Twój adres lufy był używany przez Colta od około 101000 do 215000, co pasuje do Twojego numeru seryjnego. Zatrzask dźwigni w Twoim egzemplarzu to gruby styl, używany od 165000 do 215000, co ponownie pasuje do numeru seryjnego Twojego rewolweru. To samo dotyczy występu lufy (gruby styl, 165000 do 215000). Od 118500 do 215000, na większości ram, znajdował się frezowany rowek zwany „gniazdem na czapkę” przechodzący przez osłonę odrzutu, widoczny po prawej stronie ramy. Czy Twój to ma? Ponadto wycięcie osłony odrzutu po prawej stronie jest o 1/8" mniejsze niż w numerach seryjnych przed 118500, więc wysokość wycięcia powinna wynosić około 0,812" od góry do dołu w najszerszym miejscu. Zobaczmy, co jeszcze.... radełkowanie młotka powinno być typu „luźnego” i nie mieć obramowania. Twój kabłąk spustu to duży, zaokrąglony typ odpowiedni dla 85000 do 215000. Jak stwierdziłem powyżej, Twój wygląda na oryginalny. Brak sceny na cylindrze nie jest dla mnie wskazaniem oryginalności lub nie. Scena była często słabo walcowana i szybko się zużywa, chociaż numer seryjny jest prawie zawsze widoczny. Czcionka numerów seryjnych, które widzę, wygląda poprawnie. Chwyty były prawie zawsze jednoczęściowe. Czy Twój pękł na 2 części i ktoś użył śruby? Kiedy je rozłożysz, czy możesz powiedzieć, czy był to pierwotnie jednoczęściowy chwyt? Większość informacji czerpię z książki Swayze'a. Stwierdza, że ".36 cala" zawsze było stemplowane na kabłąku spustu po lewej stronie po numerze seryjnym 140000. Użyj lupy na swoim egzemplarzu, aby sprawdzić, czy jakikolwiek ślad przetrwał bicie, które miało miejsce na mosiądzu. Inicjały lub numery inspektorów nie zostały znalezione w żadnych Navy po numerze seryjnym 194000.

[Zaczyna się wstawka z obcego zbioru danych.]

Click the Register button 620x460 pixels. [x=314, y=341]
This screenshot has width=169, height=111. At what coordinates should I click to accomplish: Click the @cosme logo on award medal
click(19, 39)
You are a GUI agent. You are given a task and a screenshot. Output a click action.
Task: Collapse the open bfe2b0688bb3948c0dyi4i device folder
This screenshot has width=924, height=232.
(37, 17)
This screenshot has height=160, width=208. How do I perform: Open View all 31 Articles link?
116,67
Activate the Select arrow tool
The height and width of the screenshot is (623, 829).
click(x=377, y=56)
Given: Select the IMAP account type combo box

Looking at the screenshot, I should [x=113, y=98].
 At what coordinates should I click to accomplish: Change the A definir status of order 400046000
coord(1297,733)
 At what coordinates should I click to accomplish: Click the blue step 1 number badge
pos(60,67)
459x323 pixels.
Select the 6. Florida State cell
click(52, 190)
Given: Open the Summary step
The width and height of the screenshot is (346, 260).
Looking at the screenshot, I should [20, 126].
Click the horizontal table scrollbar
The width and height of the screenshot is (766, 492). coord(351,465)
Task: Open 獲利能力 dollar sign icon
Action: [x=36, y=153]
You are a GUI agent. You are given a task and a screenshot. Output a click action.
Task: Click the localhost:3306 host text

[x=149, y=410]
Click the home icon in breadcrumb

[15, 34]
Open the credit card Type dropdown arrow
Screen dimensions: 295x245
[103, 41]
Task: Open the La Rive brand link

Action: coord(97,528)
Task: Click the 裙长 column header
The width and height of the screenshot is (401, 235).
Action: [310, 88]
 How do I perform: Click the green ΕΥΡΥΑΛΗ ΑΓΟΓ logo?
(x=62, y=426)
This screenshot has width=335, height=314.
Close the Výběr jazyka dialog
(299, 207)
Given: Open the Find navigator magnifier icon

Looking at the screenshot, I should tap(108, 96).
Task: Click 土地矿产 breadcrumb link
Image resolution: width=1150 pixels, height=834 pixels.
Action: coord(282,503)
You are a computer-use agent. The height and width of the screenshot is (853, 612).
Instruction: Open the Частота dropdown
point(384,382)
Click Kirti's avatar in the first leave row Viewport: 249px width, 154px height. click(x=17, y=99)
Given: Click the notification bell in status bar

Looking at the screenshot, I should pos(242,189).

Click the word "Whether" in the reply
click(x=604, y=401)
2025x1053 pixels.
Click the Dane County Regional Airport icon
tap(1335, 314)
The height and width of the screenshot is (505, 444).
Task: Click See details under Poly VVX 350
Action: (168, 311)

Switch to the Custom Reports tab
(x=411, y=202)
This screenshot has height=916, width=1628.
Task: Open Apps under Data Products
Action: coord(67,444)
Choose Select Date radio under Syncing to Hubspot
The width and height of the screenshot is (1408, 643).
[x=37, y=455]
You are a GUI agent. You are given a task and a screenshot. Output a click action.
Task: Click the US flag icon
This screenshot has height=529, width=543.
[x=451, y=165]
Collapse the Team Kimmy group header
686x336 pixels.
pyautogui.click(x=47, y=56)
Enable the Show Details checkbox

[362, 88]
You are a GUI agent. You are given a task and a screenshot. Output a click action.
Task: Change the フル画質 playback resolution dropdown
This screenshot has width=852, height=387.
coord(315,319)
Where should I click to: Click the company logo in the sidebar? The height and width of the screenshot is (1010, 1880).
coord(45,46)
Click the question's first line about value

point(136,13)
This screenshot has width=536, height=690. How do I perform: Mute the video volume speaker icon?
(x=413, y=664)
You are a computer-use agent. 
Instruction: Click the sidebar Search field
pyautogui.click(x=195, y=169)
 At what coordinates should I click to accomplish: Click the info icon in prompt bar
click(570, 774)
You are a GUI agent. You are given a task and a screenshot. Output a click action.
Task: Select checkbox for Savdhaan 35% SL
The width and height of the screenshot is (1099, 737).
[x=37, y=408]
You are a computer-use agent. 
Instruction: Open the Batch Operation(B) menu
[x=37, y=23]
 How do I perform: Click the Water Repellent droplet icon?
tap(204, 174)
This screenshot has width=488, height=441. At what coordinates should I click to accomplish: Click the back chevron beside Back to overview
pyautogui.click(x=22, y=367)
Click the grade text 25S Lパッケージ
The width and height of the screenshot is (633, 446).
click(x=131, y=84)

Mam nadzieję, że to pomoże. Istnieją problemy, które można naprawić w Twoim Navy. Główka śruby dźwigni ładującej powinna znajdować się po lewej stronie. Czy na dźwigni ładującej znajduje się numer seryjny? Jeśli chwyty były pierwotnie jednoczęściowe, przykleiłbym je z powrotem i spróbował wypełnić otwór, jeśli dobrze sobie z tym radzisz (dopasuj kierunek słojów, kolor itp.). Można dopasować klin zastępczy, może nie wskazane, ponieważ obecny jest spatynowany do pistoletu. Moją jedyną obawą byłby cylinder... czy jest tam numer seryjny? Nawet jeśli jest to zamiennik, z pewnością jest z pistoletem od jakiegoś czasu, ponieważ patyna pasuje do reszty pistoletu.
Czy wszystko się cykliczne i jest dobrze wyważone?
Uważam, że wcale nie jest to Brevet ani imitacja. Brevety były autoryzowane przez Colta i dlatego nie miały powodu, aby dokładnie używać tych samych oznaczeń itp., i w rzeczywistości nie pamiętam, żebym widział brevet, który to zrobił. Imitacje z drugiej strony nigdy nie wykonały dokładnie tej samej pracy, co Colt... widać to w dziwacznie ukształtowanych kabłąkach spustu, głupich chwytach, dziwnych występach lufy i dziwnych kątach lufy do chwytu. Gdybym zobaczył Twój pistolet na wystawie broni, wyłącznie na podstawie dostarczonych przez Ciebie zdjęć, nie kwestionowałbym jego oryginalności, z wyjątkiem być może cylindra. To moje 2 centy w każdym razie i prawdopodobnie to, co przyniosłaby moja opinia!!! Z pewnością nie jestem ekspertem, po prostu uwielbiam 51 Navy (i 1866 Winchestery) i przyglądam się każdemu, na którego natrafię.
Jeśli możesz zamieścić kilka zdjęć prawej strony i użyć lupy na TG (a także na cylindrze, aby zobaczyć ślad numeru seryjnego).